Mobile UX case study

MyFood

A mobile food-ordering concept focused on reducing friction from discovery to pickup, with clearer customization, favorites, and order management.

Role UI/UX designer
Focus Ordering flow
Format App case study
MyFood main screens

Overview

MyFood is a mobile food-ordering concept designed to help busy users place orders quickly, clearly, and with minimal friction. The goal was to create a streamlined ordering experience that reduces decision fatigue, simplifies menu navigation, and accelerates checkout for users ordering during short breaks or on the go.

The problem

Food-ordering apps often overwhelm users with long menus, cluttered layouts, and too many steps before checkout. This creates slower decision-making and a more frustrating path to placing an order.

  • Slow decision-making
  • High drop-off during ordering
  • Difficulty finding preferred items
  • Frustration during customization
  • Repetitive steps for frequent orders

Proposed solution

The solution was a cleaner mobile flow with streamlined category discovery, clear product customization, recent-order shortcuts, and stronger visual hierarchy across the full ordering journey.

Research and discovery

Understanding users, context, and structure

Research & problem framing

  • Analyzed common friction points in food-ordering apps
  • Identified user expectations around speed and clarity
  • Defined core tasks and essential screens

Information architecture

  • Grouped menu items into clear categories
  • Reduced steps in the ordering flow
  • Prioritized repeat orders and quick access

Wireframing

  • Created low-fidelity sketches to explore layouts
  • Tested multiple navigation patterns
  • Iterated on menu hierarchy and customization flow

High-fidelity UI

  • Designed clean mobile screens with strong visual hierarchy
  • Used consistent spacing and typography for clarity
  • Applied a warm visual palette to support brand personality
Key design decisions

Category-first navigation

Users see food categories immediately, reducing scrolling and helping them make faster decisions.

Visual menu cards

Larger food imagery helps users recognize items quickly and lowers cognitive load during browsing.

Step-based customization

Customization is broken into simple steps instead of showing every option at once.

Clear order summary

A persistent summary helps users stay aware of selections, quantity, and total cost.

Streamlined checkout

Checkout is reduced to three steps: delivery method, payment, and confirmation.

Repeat-order shortcut

Frequent users can reorder quickly without repeating the full browsing flow.

The discovery phase explored typical food-ordering behavior, expectations around speed and customization, and the difference between a fast transaction and a frustrating one. Personas helped clarify goals around convenience, reliability, and clarity.

MyFood persona Jose
Persona focused on fast ordering and convenience.
MyFood persona Lisa
Persona representing thoughtful browsing and repeat ordering.
Flows and architecture

Clarifying key journeys before final UI

Before moving into polished screens, the core journey was defined through user flow mapping and broad wireframe exploration.
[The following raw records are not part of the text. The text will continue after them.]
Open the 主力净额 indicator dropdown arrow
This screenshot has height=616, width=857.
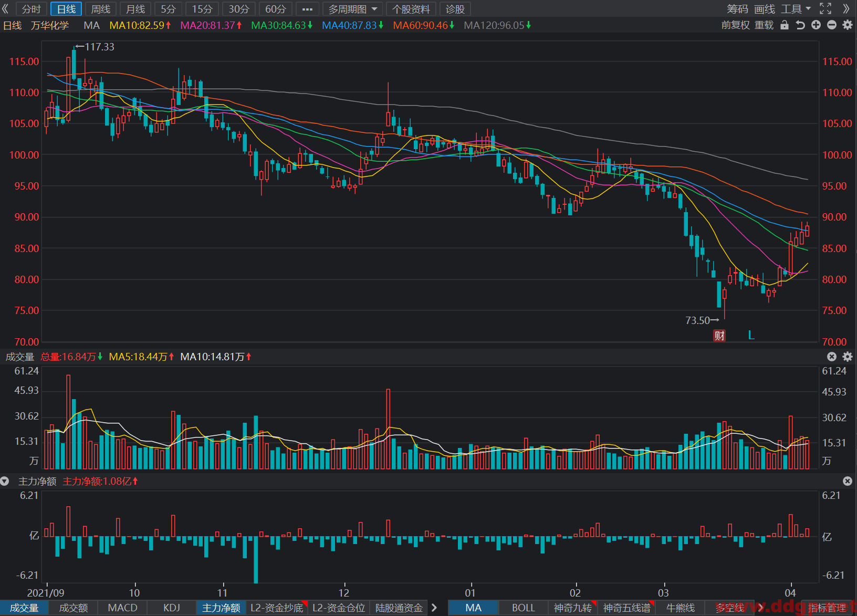pos(5,481)
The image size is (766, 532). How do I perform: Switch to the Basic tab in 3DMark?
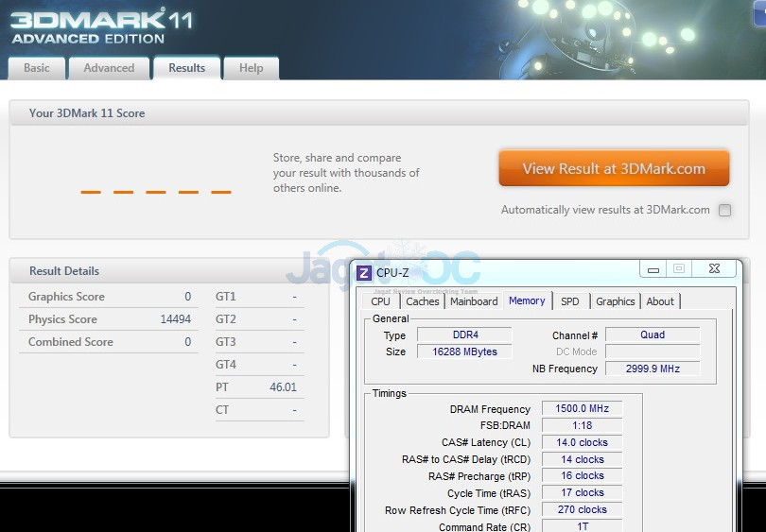(37, 68)
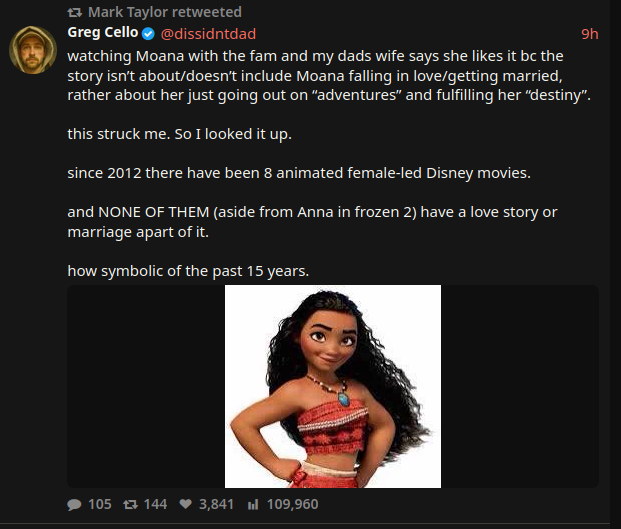Screen dimensions: 621x529
Task: Visit the @dissidntdad handle link
Action: click(208, 34)
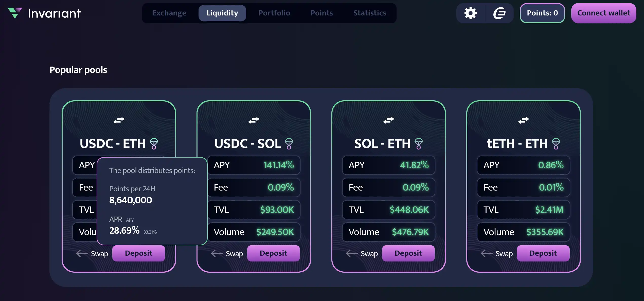The image size is (644, 301).
Task: Click the Points: 0 button
Action: pos(542,13)
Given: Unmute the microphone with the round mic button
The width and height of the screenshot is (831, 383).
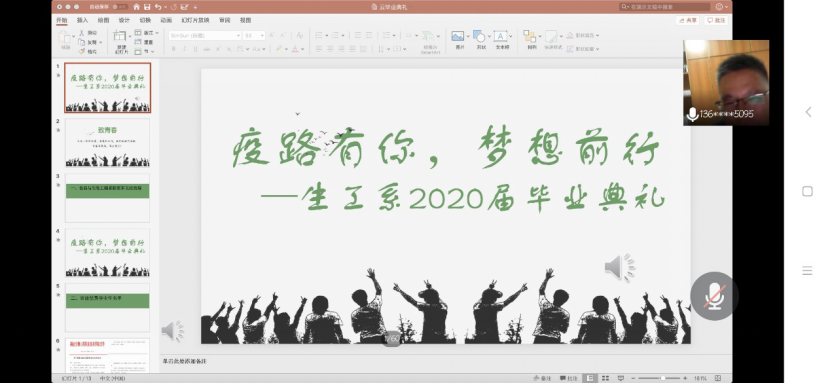Looking at the screenshot, I should tap(714, 296).

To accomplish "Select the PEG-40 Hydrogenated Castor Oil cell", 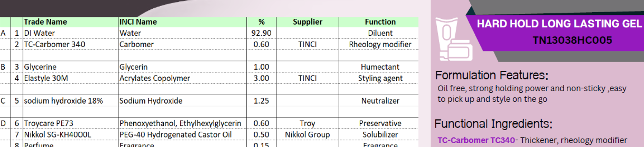I will [x=182, y=135].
This clarified which screens mattered most and where users needed reassurance or shortcuts.

MyFood user flow
User flow across the main ordering journey.
MyFood low-fidelity wireframes
Early wireframe exploration across key screens.
Wireframes

Early layout exploration with more room for iteration

Exploration

During early exploration, multiple layouts were tested:

  • A bottom-tab navigation vs. a single-flow layout
  • Grid vs. list menu views
  • Inline customization vs. step-based customization

What worked better

  • Step-based customization
  • Category-first browsing
  • Larger item cards for faster scanning

These insights shaped the final design direction.

Impact

  • Ordering steps reduced from 7 to 4
  • Menu browsing time reduced by ~30%
  • Customization clarity improved through step-based flow
  • Repeat ordering time reduced by ~60%

These improvements directly support faster decision-making for busy users.

Mid-fidelity wireframes helped test content density, screen hierarchy, and the relationship between menu browsing, item details, favorites, and checkout. This stage was especially useful for giving images more room while keeping the layout controlled.

Final design

High-fidelity screens presented with consistency

The final UI focused on a more modern visual language while keeping the experience fast and legible. Screens were designed to feel visual and appetizing without losing structure.

High-fidelity main screen
Home and discovery screen.
High-fidelity menu
Menu and category browsing.
High-fidelity food details
Product detail and item imagery.
High-fidelity customization
Item customization experience.
Recent orders
Repeat-order support and recents.
Order review
Reviewing the order before completion.
Place order
Final order placement and confirmation.